While he could not deliver a trophy, Rennie’s legacy will endure in the young men he nurtured and developed into exhilarating players, individuals who still have a lot of growing to do but are already among the top operators in the Pro14. Hastings is the most striking example of sustained and excellent improvement, but George Horne, Matt and Zander Fagerson, and Scott Cummings have all made massive strides. O’Halloran is seriously excited about Bruce Flockhart, the hulking number eight, and Tom Gordon, the effervescent open-side who was involved in Scotland’s Six Nations training squad.
Rennie also advocated robustly for change to the national academies that could benefit Glasgow in the years ahead. He felt that Edinburgh’s proliferation of storied, rugby-playing private schools gave the professional team unfair access to a heap of emerging talent.
Glasgow signed Jamie Dobie straight from Edinburgh’s Merchiston Castle School in the summer, and already, the teenage scrum-half looks to be a mighty prospect.
“Dave was instrumental in trying to change Scottish Rugby’s mindset towards the academies,” O’Halloran says. “Pretty much all of the quality players go down to Merchiston or whichever big Edinburgh school and come under Edinburgh’s umbrella.
“We were trying to promote the fact that it should be a contestable process, so we can approach anybody in the country and offer them an opportunity at Glasgow and in doing that, create competition, so Edinburgh have to show up on their soil and do their job better, and that makes both entities better.
“I don’t think you should be able to sit back and rake in all this talent because it just happens to be going to school near you, especially when some of those kids are from the Glasgow area but have moved to Edinburgh. A lot of things need to go on in that regard.
“The best way to circumvent the lack of cash is to have quality academies. That’s where Leinster are better than anybody else – their academy is friggin’ outstanding, they keep pumping out quality guys time and time and time again. I hope Scotland continues to pursue an academy system that’s contestable.”
O’Halloran worries too that Scottish Rugby is failing to harness a slew of fine young players in the Borders, the legendary old heartland of the game where there has not been a professional team since 2007.

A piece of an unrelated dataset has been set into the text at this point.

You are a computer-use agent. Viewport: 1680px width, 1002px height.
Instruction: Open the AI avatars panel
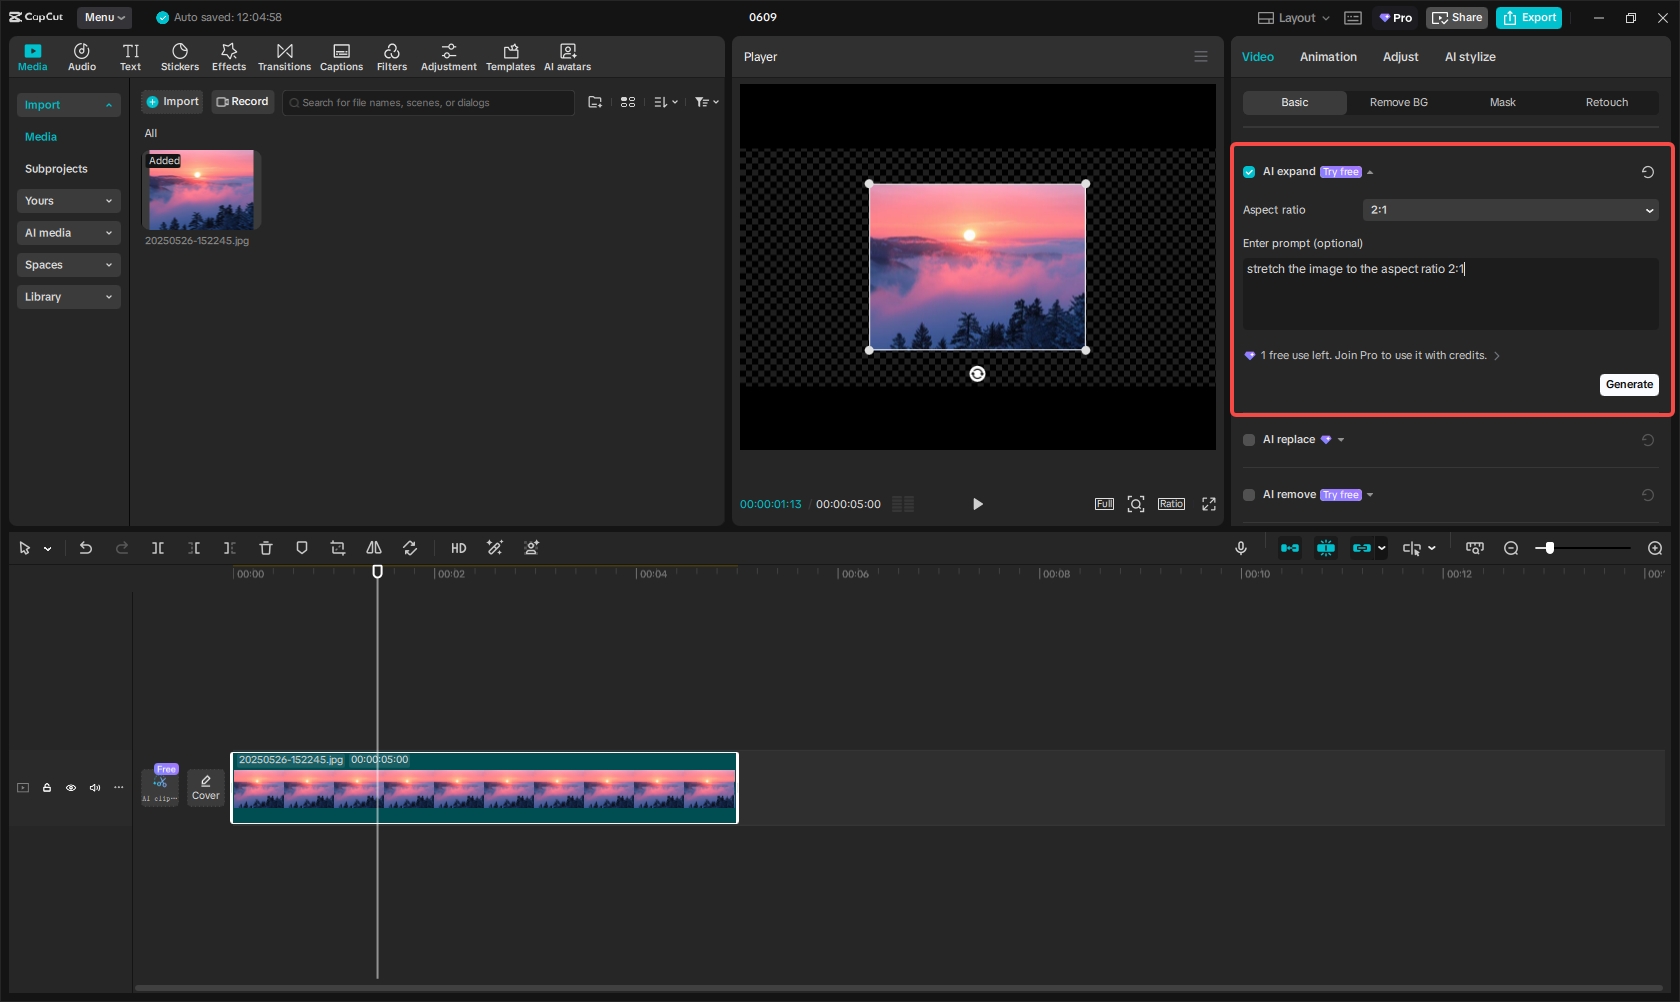pos(567,56)
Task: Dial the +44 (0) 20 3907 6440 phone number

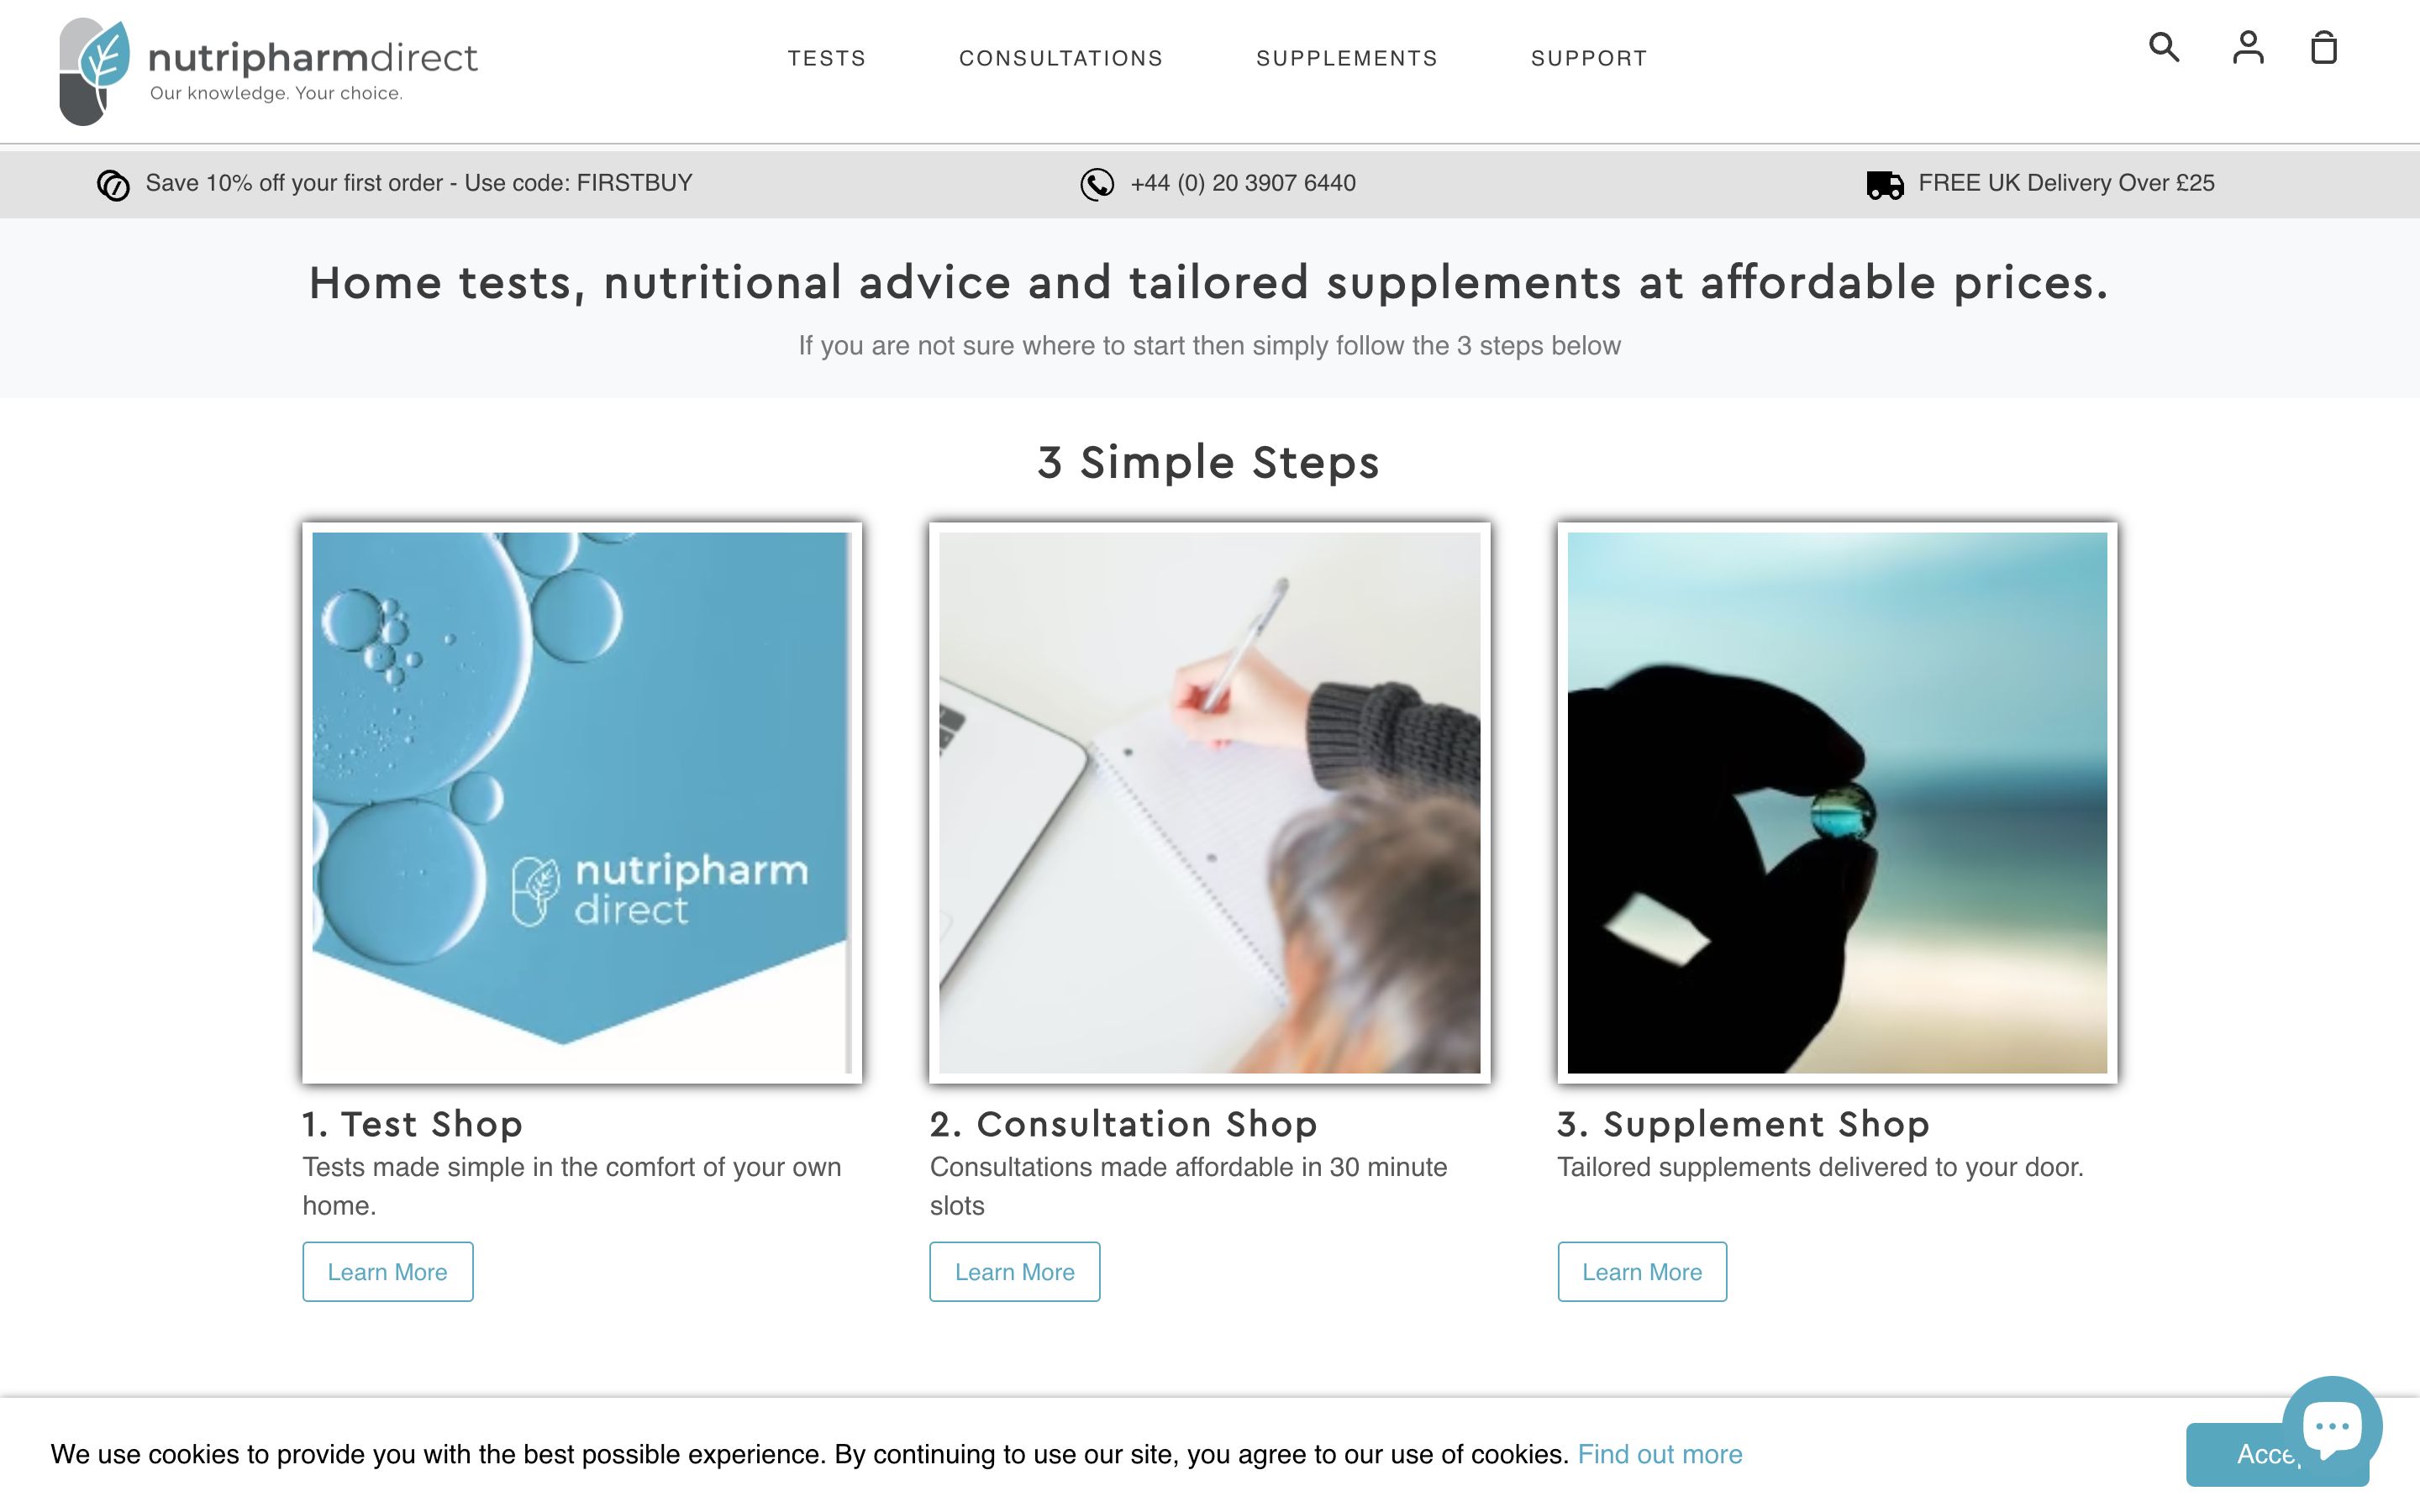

The Borders have bestowed upon Scotland so many titans, from Jim Telfer to Gary Armstrong, and more recently, Darcy Graham, Greig Laidlaw, Ross Ford, Rory Sutherland and Hogg. The region can be hampered by town rivalries and parochialism, but perhaps there is something intangible in the Borders psyche that makes for especially ferocious combatants.
“I feel like the Borders is still an area that is under-utilised,” O’Halloran says. “There are some quality kids down there.
“I know it can be an insular area where they don’t like their kids to leave the Borders, but you look at Hoggy, Greig, Rory Sutherland, there are some real quality competitors that come out of the Borders and I can’t help but think there are a few gold nuggets down there that are just left unvarnished.
“Maybe Scottish Rugby should be doing a better job at identifying and showing those guys a pathway and making them realise that’s it not going to be like moving to Mars to move to Edinburgh or Glasgow from the Borders. Some of the best talent I’ve been involved with in my time in Scotland comes out of the Borders.”
In a few weeks, O’Halloran will fly home to New Zealand where his family are waiting, and ultimately, at some point, whenever coronavirus restrictions allow, on to Japan. There will be no great fanfare for him, but his guile, insight and honesty will be sorely missed.